Again, Issue #179 has mainly to do with late hits in the BCAL from charged hadrons. Tegan presented results from a study to determine the physical mechanism for the late hits, as usual,comparing the effects among G4, G3/HADR1, and G3/HADR4. It turns out identifying parent particles for the particles creating late hits was not possible in an unambiguous manner. He was able to plot the timing distributions for the various physical interaction mechanisms separately, again comparing the different Geant engines. In fact, some of these interactions happen quite late, tens of nanoseconds after the event.

For all of the details see Tegan's plots on the DocDB. They are the ones with "MAR04" in the name.

G3/G4 Difference in FDC wire efficiency at the cell boundary

Richard reported on the root cause of Issue #181. Interestingly, the G3 simulation agrees better with the data because of the requirement that only one cell in a layer is hit. This artificially eliminates hits from tracks that spend a small amount of time in a cell, but happily since those trajectory have lower detection efficiency, their elimination mimics what is seen in data.
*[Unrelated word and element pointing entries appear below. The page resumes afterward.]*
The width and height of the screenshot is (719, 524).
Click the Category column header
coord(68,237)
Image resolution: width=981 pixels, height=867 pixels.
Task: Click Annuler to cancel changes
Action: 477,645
The G4 simulation has no such mechanism for eliminating corner-clipping tracks and so hits with long drift times are produced at a rate higher than seen in the data.

See the Issue, linked above, for a more detailed explanation, with diagrams.

We seemed to be forming a consensus that Richard should allow multiple hits per layer, but implement an efficiency function that reduced the number of large DOCA hits.

[Added in press: in the issue itself you will see Richard's description of adding actual wires to the FDC simulation geometry.]